Le terme "micro-entreprise" désigne une entreprise de petite dimension. Juridiquement elle ne diffère en rien de la création d'une autre entreprise. Cependant, les pouvoirs publics et les professionnels de la création d'entreprise ont été conduits à reconnaître la spécificité des "micro-entreprises". Ce sont celles dont toutes les compétences commerciales, comptables, techniques, juridiques, informatiques sont rassemblées autour d'une, voire de deux personnes.
Sur le plan fiscal notamment, un dispositif "ultra simplifié" de détermination des bénéfices imposables a été institué sous l'appellation "régime micro-entreprise". Son principal objectif est de réduire au minimum les obligations comptables et fiscales des entrepreneurs individuels, afin qu'ils puissent se consacrer plus largement à leur production et à leur clientèle.
Pour en savoir davantage sur le régime fiscal de la micro-entreprise, se reporter à la partie du site de l'APCE consacrée à la fiscalité.
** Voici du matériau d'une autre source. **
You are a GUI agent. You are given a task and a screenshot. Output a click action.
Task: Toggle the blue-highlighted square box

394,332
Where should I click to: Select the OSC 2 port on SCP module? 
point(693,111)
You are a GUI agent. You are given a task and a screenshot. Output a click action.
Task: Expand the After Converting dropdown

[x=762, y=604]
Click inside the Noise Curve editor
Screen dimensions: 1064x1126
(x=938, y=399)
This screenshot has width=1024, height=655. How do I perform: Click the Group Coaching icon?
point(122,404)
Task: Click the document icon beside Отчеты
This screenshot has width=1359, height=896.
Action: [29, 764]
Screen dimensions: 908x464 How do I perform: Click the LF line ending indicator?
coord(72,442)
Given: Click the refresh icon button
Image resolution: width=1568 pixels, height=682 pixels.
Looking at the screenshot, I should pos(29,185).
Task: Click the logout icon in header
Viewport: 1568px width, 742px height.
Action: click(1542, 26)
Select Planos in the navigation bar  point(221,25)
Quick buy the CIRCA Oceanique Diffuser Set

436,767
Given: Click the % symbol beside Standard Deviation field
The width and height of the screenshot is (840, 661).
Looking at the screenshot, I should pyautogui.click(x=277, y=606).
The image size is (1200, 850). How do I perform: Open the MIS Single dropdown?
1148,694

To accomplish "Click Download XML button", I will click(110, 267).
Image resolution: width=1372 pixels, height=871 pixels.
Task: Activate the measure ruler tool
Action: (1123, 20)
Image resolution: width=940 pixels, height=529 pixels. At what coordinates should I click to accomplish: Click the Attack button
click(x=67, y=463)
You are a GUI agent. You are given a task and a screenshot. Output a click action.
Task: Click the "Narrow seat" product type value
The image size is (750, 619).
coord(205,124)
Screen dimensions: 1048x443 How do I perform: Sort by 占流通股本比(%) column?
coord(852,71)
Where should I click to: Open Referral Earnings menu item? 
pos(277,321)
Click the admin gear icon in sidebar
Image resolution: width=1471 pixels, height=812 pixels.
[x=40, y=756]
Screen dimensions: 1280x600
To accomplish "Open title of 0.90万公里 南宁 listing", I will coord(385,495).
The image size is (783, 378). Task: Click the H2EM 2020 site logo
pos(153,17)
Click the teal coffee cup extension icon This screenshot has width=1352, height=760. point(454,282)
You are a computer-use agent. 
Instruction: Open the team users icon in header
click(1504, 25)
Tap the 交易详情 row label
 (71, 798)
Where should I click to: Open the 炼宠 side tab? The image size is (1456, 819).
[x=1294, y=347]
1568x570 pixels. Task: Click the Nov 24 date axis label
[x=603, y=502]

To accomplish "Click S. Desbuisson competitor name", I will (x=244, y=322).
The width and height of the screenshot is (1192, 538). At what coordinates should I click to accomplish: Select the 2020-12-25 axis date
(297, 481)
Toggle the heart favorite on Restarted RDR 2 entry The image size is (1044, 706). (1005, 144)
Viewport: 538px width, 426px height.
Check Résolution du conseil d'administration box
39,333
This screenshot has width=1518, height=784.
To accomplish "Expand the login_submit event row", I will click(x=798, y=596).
Précisons enfin que dans une recommandation du 6 mai 2003, la Commission européenne a modifié la définition des PME en tenant compte des développements économiques depuis 1996. Elle définit la micro-entreprise par rapport à 3 seuils :
- un effectif inférieur à 10 salariés,
- un chiffre d'affaires inférieur à 2 millions d'euros,
- un total du bilan annuel inférieur à 2 millions d'euros.